→ **PAGE TEXT**
####
You could call it a beauty ritual or a bonding experience. Or perhaps it is an ancient rite that comes with no explanation. It happens usually when my extended family are gathered at camp for Memorial Day Weekend, when the river water is still icy cold.
My daughter and her cousins gather at the dock, stripped down to bathing suits and sandals, sprawled out on the wooden planks to feel spring sunshine on bare skin. They talk, and laugh, and very rarely lie still. Schoolteacher Niece will stretch her body out against a beach towel to bathe in the sun, but within minutes, she will sit up to join the conversation, her voice rising excitedly over her gesturing arms, her corn silk hair swishing as she talks. Our dock is a private place, surrounded by acres and acres of green gold cattails.
####
→ **DATA SHOWN**

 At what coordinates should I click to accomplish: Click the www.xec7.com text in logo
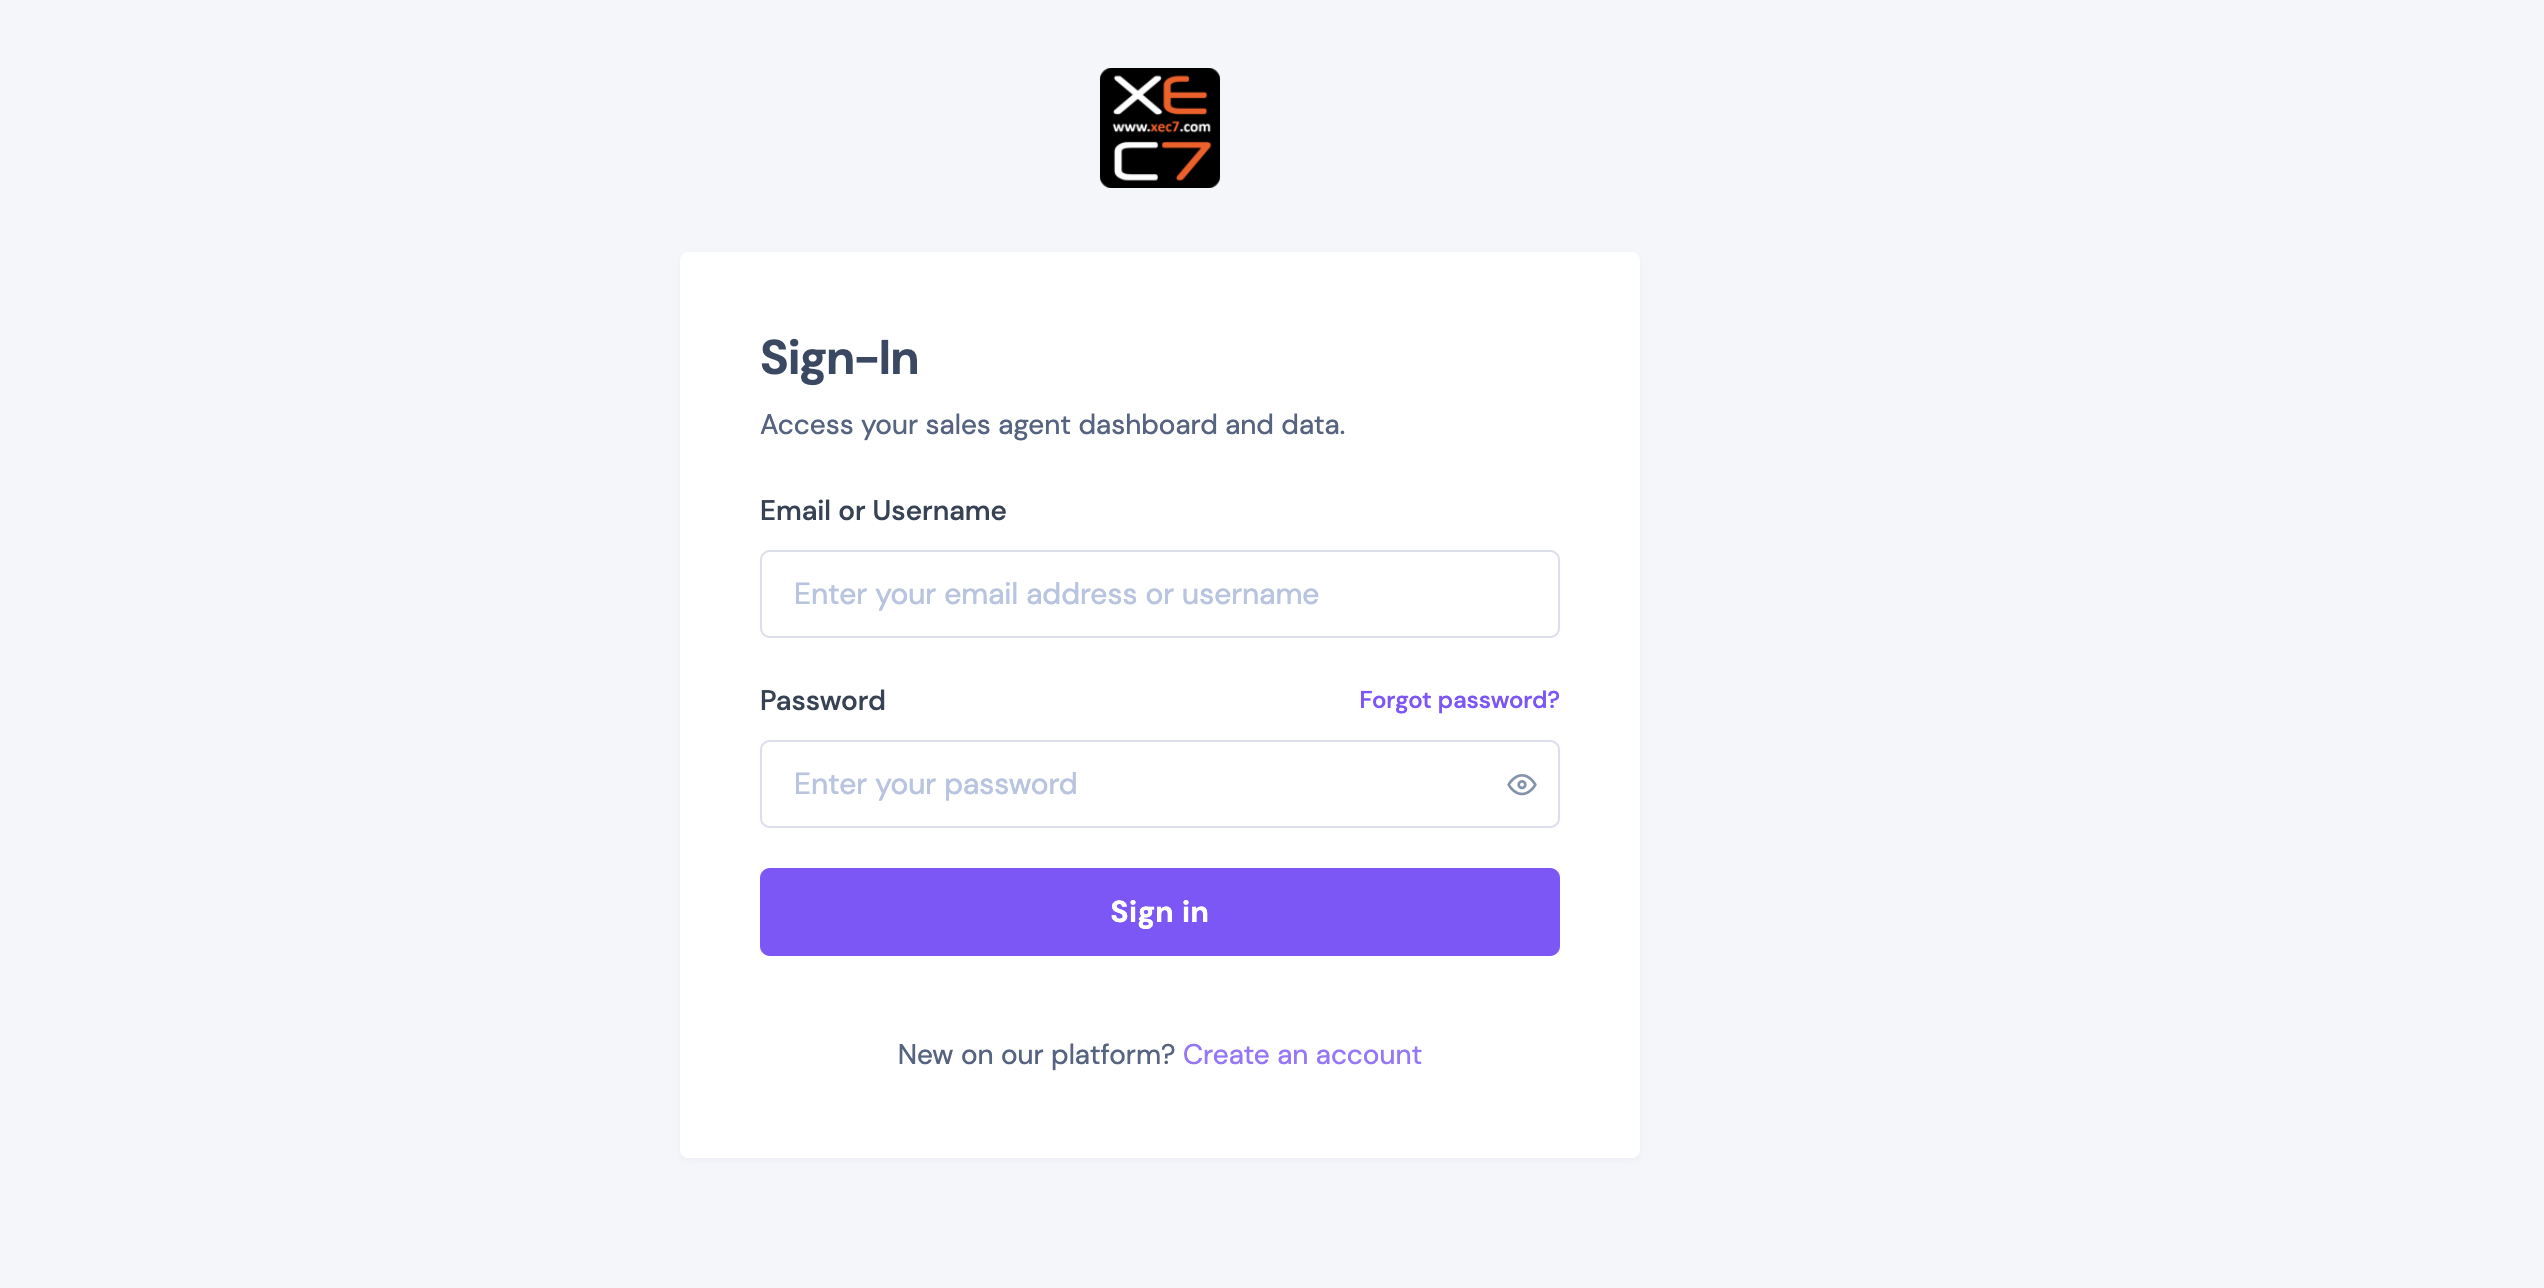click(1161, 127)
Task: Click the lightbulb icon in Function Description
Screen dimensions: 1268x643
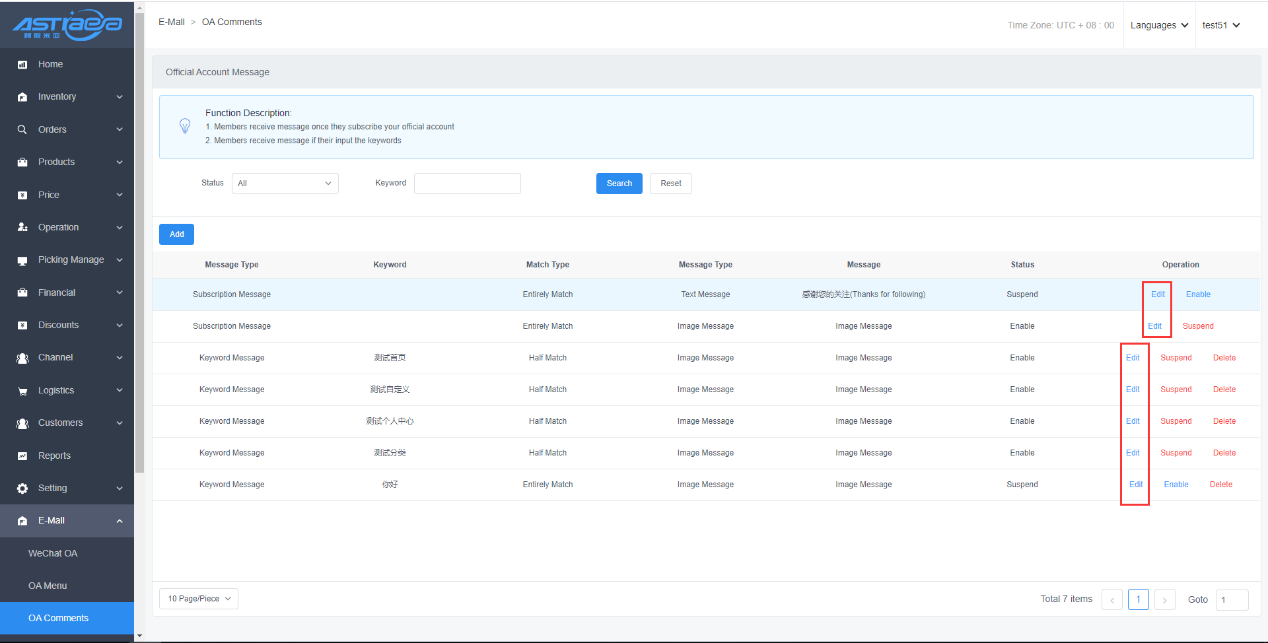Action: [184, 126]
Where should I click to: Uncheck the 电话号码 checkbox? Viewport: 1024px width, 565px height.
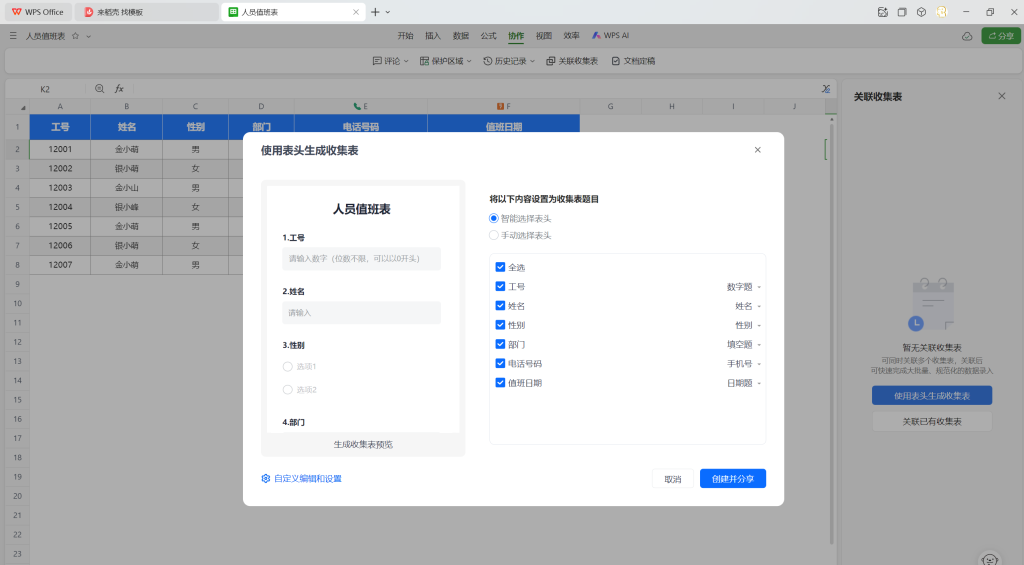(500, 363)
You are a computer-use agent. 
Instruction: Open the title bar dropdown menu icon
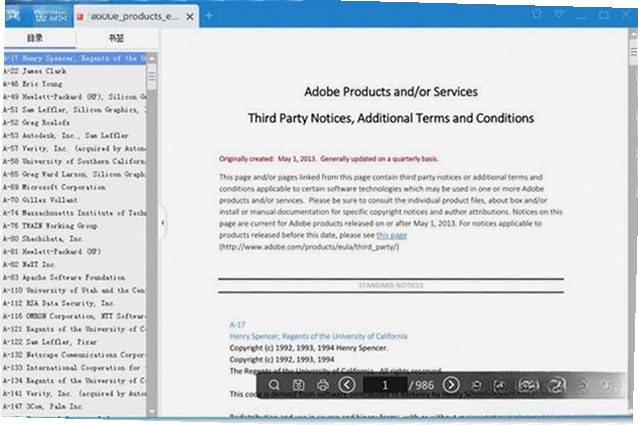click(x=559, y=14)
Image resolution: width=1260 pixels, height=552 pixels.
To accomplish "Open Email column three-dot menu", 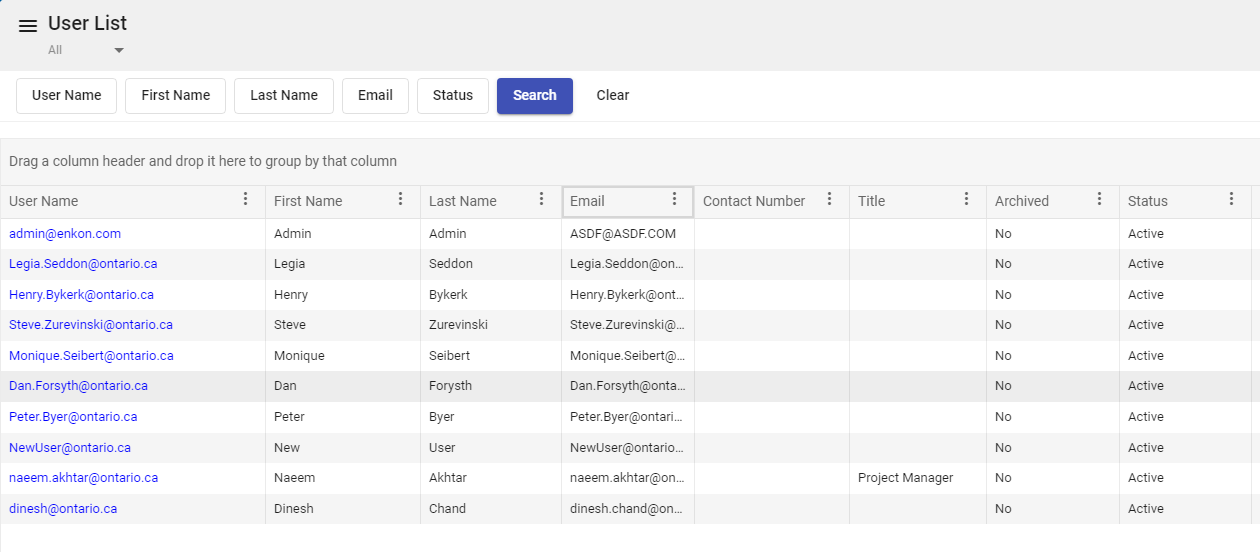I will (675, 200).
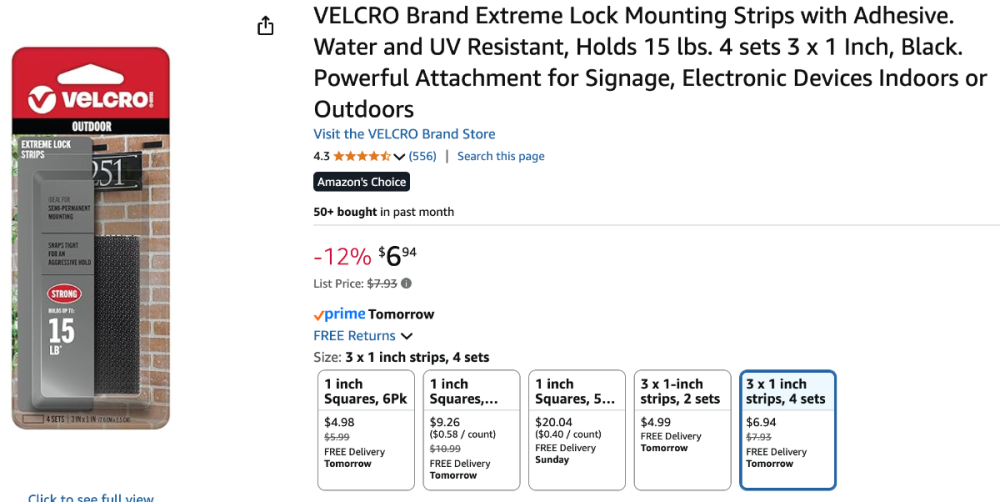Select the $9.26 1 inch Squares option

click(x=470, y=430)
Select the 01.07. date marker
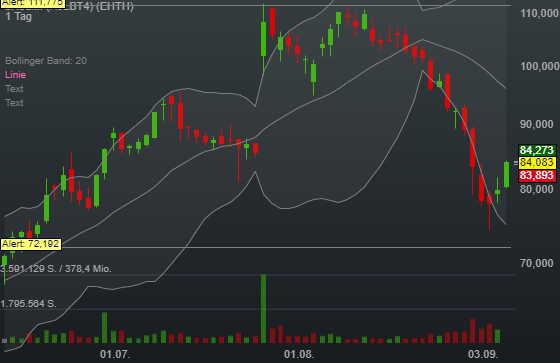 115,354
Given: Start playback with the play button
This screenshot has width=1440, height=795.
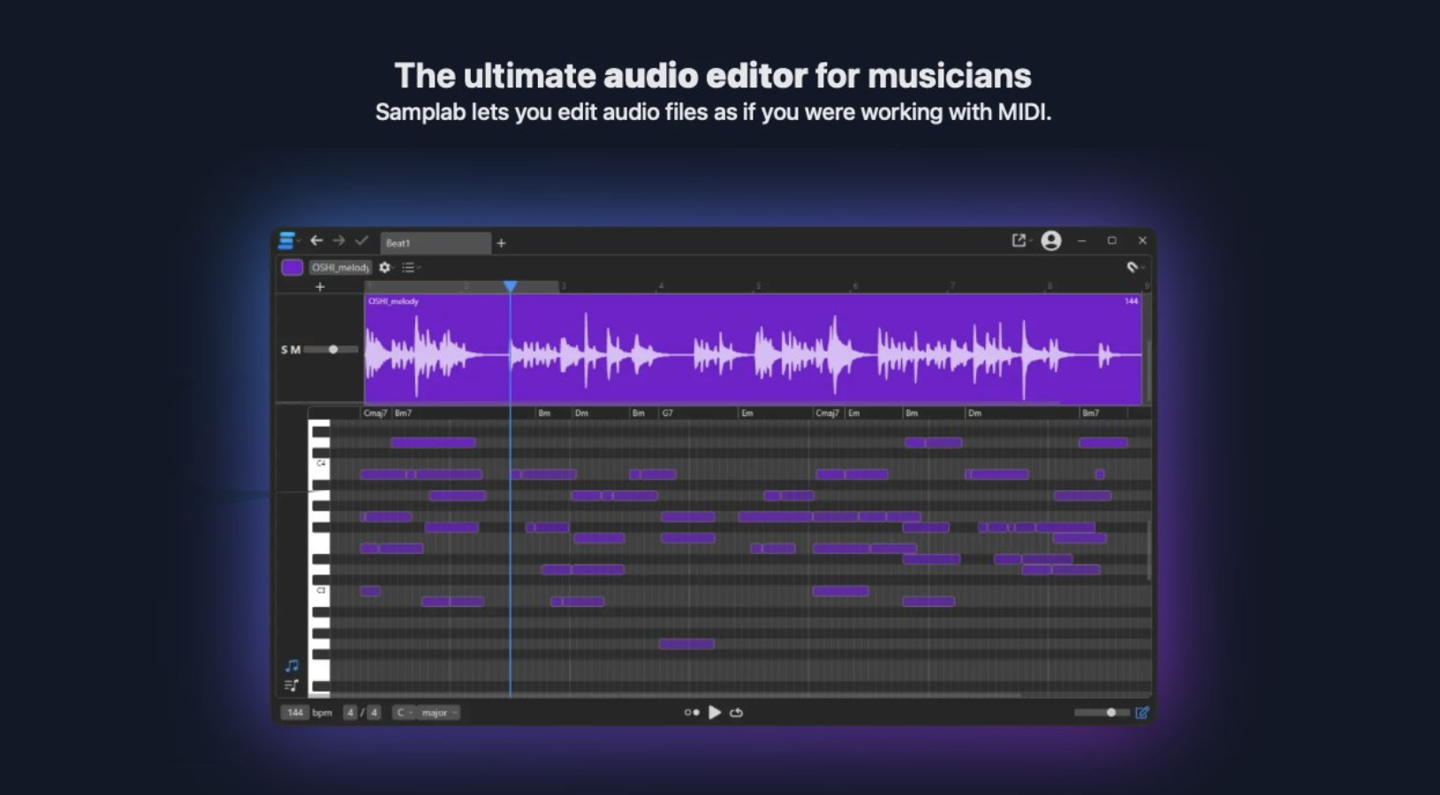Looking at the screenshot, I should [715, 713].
####
→ **TASK INSTRUCTIONS**
A) Answer these from the dock passage:
(i) At what holiday gathering does the family ritual usually happen?
(ii) What are the girls wearing when they gather at the dock?
(iii) What surrounds the dock?
B) Write out the section of the dock passage between "You could call" and "still icy cold.", inclusive.
Nothing here depends on the rows.

→ **ANSWERS TO THE PROBLEMS**
A)
(i) Memorial Day Weekend
(ii) Bathing suits and sandals
(iii) Acres and acres of green gold cattails

B)
You could call it a beauty ritual or a bonding experience. Or perhaps it is an ancient rite that comes with no explanation. It happens usually when my extended family are gathered at camp for Memorial Day Weekend, when the river water is still icy cold.